## What the task requires
What is needed is an exact repeat of the lines from the line containing "Given: Click the Canada" through the final line of the entries below, and nothing else.

## Task input

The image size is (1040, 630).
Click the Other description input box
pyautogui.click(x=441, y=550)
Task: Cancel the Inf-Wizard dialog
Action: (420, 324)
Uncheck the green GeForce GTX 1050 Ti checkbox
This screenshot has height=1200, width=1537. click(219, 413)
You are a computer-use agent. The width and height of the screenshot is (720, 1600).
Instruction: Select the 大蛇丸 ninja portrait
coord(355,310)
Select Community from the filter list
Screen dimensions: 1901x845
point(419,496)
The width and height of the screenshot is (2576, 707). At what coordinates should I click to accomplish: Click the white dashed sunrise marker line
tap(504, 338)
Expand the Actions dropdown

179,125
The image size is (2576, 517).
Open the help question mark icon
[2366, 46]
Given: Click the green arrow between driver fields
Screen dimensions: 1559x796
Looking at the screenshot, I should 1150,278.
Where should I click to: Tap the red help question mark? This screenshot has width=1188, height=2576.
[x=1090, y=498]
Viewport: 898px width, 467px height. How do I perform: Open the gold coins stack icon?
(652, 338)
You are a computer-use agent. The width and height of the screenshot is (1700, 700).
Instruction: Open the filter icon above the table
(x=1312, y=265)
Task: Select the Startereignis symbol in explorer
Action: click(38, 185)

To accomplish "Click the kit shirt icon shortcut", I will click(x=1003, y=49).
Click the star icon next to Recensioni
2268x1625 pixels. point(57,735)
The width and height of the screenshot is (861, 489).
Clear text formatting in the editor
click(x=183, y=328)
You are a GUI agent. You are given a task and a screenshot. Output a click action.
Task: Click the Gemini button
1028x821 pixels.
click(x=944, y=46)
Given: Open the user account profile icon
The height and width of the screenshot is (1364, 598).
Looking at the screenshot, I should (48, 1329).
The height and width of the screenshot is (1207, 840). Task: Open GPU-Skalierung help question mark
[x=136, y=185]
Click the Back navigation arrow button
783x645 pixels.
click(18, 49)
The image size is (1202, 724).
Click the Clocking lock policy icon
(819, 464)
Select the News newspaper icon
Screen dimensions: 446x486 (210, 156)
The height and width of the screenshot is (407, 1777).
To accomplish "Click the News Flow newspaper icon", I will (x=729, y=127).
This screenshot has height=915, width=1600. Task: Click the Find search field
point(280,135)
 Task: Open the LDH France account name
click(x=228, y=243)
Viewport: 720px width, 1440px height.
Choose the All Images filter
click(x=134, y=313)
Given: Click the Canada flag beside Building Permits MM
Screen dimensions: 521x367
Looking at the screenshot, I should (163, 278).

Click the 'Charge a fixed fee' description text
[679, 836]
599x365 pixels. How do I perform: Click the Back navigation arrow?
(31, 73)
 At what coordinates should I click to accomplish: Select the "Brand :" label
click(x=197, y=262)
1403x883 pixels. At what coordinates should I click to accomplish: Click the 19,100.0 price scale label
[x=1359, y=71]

## Solution for this exercise
Given: Click the Canada flag beside Building Permits MM
Screen dimensions: 521x367
Looking at the screenshot, I should (163, 278).

Click the 'Charge a fixed fee' description text
[679, 836]
599x365 pixels. How do I perform: Click the Back navigation arrow?
(31, 73)
 At what coordinates should I click to accomplish: Select the "Brand :" label
click(x=197, y=262)
1403x883 pixels. At what coordinates should I click to accomplish: Click the 19,100.0 price scale label
[x=1359, y=71]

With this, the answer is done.